> [TASK TO CARRY OUT]
The required answer is every line of the data containing the word "avatar".
◇ ◇ ◇ ◇ ◇ ◇ ◇
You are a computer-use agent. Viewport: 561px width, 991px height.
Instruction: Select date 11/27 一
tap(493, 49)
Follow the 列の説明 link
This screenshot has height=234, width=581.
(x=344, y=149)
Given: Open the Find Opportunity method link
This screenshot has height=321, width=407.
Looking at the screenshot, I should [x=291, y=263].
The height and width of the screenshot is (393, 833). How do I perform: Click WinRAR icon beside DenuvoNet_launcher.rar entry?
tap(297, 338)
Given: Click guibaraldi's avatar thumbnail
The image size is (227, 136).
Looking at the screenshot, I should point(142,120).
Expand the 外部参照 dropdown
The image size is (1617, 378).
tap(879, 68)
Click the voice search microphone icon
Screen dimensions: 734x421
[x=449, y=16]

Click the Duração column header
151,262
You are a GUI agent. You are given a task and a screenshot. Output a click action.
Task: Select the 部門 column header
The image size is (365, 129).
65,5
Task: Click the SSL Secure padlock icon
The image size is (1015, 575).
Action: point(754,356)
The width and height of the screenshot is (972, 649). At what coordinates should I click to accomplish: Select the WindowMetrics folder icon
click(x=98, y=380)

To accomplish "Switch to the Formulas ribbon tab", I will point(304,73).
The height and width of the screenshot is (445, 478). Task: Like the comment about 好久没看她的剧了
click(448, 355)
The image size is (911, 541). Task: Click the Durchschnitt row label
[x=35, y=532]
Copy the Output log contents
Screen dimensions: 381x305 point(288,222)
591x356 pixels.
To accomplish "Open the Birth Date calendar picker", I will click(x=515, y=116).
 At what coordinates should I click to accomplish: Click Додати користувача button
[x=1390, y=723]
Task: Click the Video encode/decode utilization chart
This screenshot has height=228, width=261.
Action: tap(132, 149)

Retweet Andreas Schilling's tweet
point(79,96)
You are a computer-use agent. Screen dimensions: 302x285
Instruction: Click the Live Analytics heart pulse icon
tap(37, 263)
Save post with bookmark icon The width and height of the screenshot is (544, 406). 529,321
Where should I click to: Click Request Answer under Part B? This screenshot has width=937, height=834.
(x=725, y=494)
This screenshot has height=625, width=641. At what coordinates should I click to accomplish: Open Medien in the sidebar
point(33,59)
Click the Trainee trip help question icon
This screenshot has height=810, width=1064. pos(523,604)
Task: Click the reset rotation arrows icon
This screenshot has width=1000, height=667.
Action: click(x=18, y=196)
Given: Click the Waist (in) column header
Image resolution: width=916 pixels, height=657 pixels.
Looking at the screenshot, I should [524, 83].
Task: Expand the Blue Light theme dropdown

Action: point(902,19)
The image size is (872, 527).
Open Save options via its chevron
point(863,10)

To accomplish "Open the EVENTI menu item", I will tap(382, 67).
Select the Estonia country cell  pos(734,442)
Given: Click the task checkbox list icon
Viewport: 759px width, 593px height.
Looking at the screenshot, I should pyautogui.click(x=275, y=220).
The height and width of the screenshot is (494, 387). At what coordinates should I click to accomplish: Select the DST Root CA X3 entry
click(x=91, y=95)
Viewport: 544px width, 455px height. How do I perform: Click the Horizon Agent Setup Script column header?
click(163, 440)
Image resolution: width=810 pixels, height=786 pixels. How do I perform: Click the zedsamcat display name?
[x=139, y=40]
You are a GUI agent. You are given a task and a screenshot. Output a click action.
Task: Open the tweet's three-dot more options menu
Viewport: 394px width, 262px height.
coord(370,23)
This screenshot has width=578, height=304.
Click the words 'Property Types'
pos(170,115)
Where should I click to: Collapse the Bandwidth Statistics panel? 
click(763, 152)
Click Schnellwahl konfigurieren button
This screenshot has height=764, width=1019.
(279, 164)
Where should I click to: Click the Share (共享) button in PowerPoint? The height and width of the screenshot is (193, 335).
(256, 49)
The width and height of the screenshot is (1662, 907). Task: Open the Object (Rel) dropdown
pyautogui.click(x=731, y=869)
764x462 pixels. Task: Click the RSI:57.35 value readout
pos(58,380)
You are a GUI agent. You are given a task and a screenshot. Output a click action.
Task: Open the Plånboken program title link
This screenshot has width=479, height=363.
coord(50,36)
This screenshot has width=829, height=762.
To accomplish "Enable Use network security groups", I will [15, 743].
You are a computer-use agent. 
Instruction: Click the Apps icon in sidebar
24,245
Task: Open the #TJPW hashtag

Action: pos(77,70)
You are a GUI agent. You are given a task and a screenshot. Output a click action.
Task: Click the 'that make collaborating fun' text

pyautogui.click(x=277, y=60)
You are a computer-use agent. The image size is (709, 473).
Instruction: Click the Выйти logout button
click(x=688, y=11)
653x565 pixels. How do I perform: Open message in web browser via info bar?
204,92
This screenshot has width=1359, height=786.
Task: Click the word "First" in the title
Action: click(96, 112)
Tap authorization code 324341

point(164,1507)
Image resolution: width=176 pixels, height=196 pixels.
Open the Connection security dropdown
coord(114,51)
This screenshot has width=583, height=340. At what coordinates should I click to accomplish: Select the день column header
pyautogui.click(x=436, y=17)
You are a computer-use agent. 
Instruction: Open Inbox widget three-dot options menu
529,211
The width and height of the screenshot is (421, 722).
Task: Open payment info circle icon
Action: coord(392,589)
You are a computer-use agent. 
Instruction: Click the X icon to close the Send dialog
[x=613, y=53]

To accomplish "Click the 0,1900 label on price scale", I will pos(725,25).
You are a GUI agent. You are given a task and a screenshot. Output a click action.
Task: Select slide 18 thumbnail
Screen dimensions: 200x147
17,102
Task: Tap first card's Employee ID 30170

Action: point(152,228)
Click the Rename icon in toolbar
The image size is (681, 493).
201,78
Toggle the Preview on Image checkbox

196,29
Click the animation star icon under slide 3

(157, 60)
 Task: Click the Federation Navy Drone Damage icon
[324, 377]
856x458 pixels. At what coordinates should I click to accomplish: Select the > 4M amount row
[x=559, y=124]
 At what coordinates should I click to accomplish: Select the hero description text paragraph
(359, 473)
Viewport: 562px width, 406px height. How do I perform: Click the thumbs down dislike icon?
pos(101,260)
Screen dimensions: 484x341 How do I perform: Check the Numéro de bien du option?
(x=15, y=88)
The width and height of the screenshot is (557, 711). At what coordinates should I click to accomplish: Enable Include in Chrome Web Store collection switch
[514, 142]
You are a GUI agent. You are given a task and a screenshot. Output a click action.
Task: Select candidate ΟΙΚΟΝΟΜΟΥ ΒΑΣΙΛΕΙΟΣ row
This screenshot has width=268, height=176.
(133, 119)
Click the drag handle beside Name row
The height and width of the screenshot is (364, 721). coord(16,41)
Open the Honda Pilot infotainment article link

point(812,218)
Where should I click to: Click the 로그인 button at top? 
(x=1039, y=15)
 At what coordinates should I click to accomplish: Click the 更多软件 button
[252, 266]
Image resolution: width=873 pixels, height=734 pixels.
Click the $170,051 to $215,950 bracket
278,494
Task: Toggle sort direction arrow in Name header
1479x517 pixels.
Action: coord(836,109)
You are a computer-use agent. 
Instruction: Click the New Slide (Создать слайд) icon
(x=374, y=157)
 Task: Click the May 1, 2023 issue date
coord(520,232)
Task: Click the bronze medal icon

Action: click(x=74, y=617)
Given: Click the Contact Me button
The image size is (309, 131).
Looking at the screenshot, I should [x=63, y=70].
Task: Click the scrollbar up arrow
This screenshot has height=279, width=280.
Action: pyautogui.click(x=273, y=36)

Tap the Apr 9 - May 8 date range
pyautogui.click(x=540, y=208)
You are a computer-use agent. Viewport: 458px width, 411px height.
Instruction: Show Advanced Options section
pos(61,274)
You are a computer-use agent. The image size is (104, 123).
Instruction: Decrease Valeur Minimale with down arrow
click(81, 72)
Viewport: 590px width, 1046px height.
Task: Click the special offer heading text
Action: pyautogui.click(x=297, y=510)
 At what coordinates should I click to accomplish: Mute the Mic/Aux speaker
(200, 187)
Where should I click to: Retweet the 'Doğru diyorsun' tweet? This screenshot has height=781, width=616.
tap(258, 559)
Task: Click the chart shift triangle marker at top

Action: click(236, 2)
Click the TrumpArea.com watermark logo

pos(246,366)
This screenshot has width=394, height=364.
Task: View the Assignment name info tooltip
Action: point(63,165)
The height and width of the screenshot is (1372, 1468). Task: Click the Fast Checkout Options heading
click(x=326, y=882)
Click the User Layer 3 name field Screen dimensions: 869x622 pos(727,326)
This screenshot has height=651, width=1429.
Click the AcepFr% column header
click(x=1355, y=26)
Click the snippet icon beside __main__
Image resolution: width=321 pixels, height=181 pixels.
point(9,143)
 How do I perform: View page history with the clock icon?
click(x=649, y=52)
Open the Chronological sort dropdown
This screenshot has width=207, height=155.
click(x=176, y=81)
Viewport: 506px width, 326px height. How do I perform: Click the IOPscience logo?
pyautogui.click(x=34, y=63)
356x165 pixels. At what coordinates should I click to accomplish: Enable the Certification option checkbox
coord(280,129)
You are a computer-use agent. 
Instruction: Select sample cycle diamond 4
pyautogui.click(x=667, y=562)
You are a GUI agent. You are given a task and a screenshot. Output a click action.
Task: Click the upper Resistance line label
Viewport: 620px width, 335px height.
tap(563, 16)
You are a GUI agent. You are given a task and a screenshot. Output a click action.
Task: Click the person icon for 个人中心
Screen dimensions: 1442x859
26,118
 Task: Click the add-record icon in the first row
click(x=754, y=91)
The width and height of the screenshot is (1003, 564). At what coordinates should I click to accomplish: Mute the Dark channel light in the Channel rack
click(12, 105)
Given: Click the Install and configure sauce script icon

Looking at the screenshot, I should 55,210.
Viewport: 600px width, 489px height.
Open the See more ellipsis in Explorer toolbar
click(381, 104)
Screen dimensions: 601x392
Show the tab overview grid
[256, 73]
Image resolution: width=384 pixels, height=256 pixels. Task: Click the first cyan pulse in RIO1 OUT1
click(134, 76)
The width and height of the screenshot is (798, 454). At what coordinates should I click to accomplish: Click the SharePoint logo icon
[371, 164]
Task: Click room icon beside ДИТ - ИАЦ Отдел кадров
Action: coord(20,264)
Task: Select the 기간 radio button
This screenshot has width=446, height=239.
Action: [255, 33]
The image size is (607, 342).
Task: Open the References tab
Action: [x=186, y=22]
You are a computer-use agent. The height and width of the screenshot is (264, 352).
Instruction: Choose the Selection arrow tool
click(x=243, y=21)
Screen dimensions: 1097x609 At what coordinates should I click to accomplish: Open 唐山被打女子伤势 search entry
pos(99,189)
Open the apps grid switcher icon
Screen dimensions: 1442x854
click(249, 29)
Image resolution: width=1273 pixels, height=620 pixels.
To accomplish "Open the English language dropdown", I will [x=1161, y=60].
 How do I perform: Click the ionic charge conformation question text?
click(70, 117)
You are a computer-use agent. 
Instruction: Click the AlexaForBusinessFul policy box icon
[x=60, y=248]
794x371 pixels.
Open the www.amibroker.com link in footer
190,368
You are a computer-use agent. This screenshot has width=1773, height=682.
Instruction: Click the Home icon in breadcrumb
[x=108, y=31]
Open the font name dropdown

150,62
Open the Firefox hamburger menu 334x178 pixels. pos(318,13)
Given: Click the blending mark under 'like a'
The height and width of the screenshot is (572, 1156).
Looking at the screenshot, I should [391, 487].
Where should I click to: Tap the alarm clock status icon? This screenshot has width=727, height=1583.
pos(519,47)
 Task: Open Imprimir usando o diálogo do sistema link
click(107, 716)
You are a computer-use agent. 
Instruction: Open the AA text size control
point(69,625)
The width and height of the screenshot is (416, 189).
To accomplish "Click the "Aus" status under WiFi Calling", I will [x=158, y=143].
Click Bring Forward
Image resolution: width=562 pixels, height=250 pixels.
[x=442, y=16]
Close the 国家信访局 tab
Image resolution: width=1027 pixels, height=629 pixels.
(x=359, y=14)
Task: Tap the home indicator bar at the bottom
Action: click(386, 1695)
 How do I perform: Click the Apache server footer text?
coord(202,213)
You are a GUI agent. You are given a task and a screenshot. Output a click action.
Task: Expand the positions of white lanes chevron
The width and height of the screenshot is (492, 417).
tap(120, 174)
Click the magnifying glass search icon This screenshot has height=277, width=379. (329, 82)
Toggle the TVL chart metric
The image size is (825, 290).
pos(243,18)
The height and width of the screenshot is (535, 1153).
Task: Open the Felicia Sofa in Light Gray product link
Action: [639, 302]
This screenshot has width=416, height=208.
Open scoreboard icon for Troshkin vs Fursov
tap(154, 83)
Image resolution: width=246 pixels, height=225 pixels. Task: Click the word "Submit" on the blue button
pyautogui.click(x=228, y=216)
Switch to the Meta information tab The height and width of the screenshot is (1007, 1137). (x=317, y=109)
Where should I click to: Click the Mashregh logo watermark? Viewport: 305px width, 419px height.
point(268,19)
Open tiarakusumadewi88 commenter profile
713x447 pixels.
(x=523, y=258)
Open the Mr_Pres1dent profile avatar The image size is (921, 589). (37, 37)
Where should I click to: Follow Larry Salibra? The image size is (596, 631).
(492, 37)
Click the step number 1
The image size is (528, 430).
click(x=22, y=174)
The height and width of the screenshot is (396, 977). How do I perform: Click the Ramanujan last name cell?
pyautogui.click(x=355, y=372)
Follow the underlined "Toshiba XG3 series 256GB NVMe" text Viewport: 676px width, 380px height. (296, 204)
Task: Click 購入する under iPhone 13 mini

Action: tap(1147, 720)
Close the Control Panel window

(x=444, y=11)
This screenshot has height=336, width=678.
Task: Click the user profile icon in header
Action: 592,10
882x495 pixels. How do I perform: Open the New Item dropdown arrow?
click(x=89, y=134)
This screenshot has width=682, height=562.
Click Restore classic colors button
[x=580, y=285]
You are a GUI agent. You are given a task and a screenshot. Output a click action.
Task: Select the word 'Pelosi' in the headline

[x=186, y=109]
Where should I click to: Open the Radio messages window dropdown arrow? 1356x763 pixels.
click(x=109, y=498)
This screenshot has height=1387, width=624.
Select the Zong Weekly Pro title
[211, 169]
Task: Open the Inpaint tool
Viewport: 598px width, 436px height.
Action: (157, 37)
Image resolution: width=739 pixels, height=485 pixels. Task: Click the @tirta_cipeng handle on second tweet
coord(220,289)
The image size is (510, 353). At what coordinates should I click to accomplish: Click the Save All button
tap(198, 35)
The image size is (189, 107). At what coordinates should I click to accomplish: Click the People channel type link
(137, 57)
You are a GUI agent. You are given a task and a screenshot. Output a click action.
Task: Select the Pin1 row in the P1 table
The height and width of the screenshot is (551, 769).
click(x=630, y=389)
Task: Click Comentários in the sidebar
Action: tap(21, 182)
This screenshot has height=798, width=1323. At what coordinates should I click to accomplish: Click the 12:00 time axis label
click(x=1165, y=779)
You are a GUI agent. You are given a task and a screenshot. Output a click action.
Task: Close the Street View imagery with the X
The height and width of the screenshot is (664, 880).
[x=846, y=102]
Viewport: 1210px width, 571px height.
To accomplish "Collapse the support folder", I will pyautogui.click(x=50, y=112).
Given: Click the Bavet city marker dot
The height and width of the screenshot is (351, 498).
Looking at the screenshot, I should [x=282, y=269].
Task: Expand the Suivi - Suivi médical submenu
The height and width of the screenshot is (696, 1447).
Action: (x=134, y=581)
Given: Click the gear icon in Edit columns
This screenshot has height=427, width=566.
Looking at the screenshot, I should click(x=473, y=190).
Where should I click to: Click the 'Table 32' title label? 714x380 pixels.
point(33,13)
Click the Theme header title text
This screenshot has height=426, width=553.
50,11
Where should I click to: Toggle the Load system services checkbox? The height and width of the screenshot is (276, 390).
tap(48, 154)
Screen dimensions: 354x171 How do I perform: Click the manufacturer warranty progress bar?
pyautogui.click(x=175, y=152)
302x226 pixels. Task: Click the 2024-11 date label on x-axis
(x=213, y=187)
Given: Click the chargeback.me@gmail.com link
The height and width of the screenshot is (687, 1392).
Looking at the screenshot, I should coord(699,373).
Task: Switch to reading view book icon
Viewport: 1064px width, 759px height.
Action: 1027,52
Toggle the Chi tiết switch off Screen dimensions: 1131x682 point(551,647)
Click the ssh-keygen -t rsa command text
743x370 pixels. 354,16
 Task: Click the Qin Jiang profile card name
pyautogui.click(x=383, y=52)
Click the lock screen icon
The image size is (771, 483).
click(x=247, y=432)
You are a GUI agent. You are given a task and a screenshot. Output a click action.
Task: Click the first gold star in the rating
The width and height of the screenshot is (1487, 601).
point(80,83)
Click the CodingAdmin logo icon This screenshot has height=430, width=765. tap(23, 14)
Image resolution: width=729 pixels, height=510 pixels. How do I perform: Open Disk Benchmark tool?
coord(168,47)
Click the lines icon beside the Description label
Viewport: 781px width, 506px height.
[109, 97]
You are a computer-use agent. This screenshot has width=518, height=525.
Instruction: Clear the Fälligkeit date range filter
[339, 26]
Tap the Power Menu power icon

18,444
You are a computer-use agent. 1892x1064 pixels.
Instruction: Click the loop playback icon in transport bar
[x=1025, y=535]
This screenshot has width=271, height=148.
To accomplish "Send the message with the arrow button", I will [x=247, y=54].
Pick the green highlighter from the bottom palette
◇ ◇ ◇ ◇ ◇ ◇ ◇
> [ANSWER TO THE EXERCISE]
Given: Click guibaraldi's avatar thumbnail
Open the Mr_Pres1dent profile avatar The image size is (921, 589). (37, 37)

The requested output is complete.